The Exceptional Foundation a few weeks ago moved into an expanded facility built ahead of schedule on a strong response to its $4 million capital campaign. The building expansion along with growing participation and construction inconveniences put the Foundation at odds over parking with its neighbor, the Homewood Rec Center, which had also expanded its building the year before.

The Exceptional Foundation is seeking to expand into the adjacent residential area.

The Exceptional Foundation as seen in a January 2014 Google screen shot.

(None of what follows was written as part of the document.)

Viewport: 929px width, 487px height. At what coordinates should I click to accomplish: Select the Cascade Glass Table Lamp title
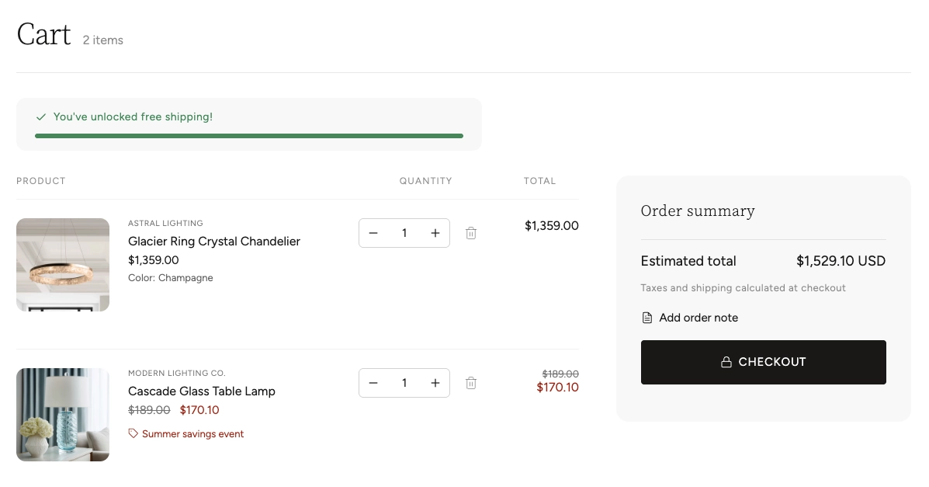point(202,391)
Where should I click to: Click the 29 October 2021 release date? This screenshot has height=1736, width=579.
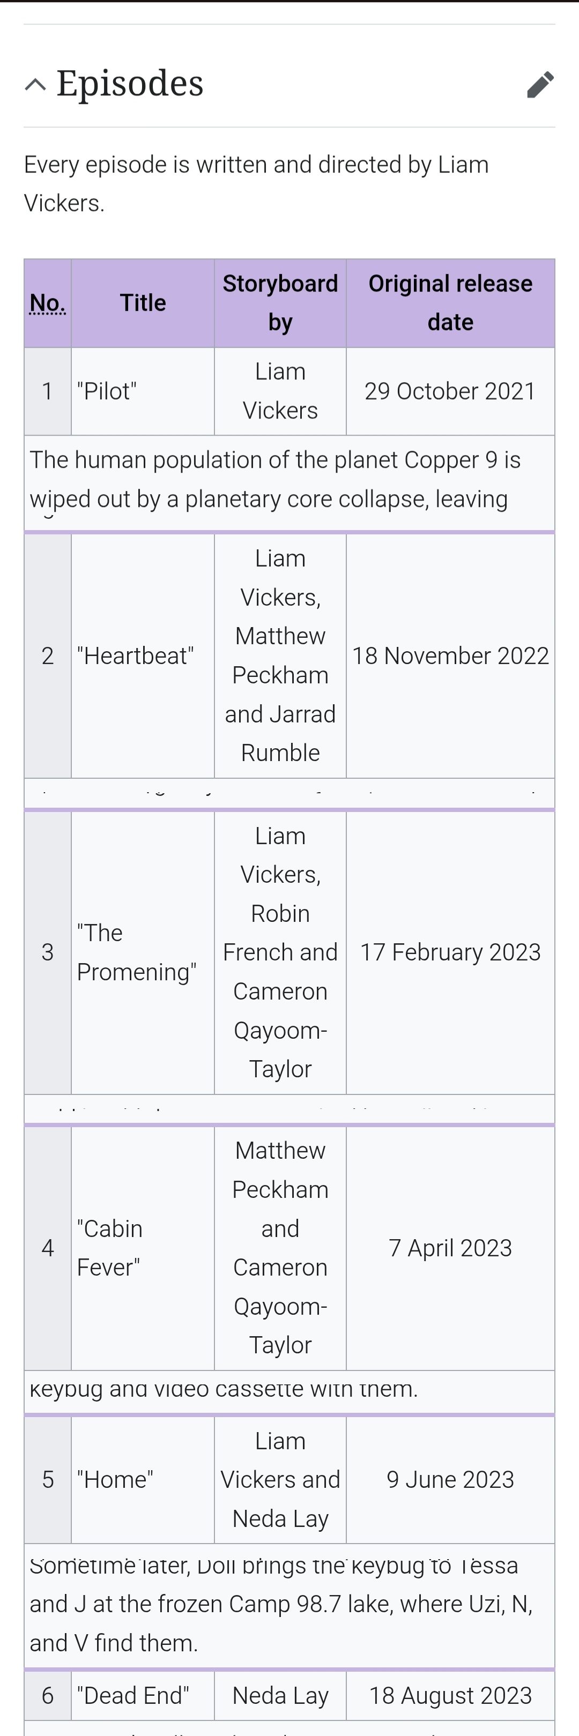coord(450,392)
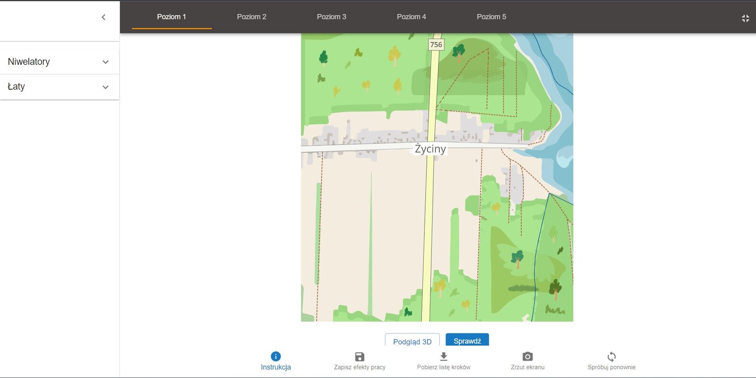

The expansion took down two houses, seen at the left.

The Foundation, which also enjoys an exceptional $40,000/year support from its landlord, the city, presented its expansion idea to the Planning Commission in January 2013. At that time, it planned to add a 7,500-square-foot addition with 16 parking spaces and an additional entrance from Oxmoor Road to offer more space for its 470 clients. The agency had already contracted to buy two neighboring houses contingent on rezoning the lots from Neighborhood Preservation District to I-2 Institutional.

The commission voted 6-1 to recommend, which the council ultimately approved–also with one dissent, but without the Oxmoor entrance.

The yellow segment shows the approximate size of the proposed Exceptional Foundation addition. The agency's architect has repeatedly said the expansion would "square up" the recreational activity area.

The yellow segment shows the approximate size of the proposed Exceptional Foundation addition.

Trouble between the Foundation and park board erupted in October 2014, when the Foundation announced plans to begin construction immediately and to build a basement that would double the square footage and temporarily take a dozen parking spaces for excavated dirt and staging. The park board reacted angrily, saying it had been blindsided and calling the expedited schedule “irresponsible.”

The Foundation, meanwhile, has kept a low political profile, moving forward to completion, submitting for park board approval any activity using additional parking, and accepting several denials–including an annual Dance Marathon fundraiser on its behalf that has been rescheduled twice. Foundation leaders say they kept quiet last year when city leaders threatened to slash public transit funding, on which many special needs clients rely.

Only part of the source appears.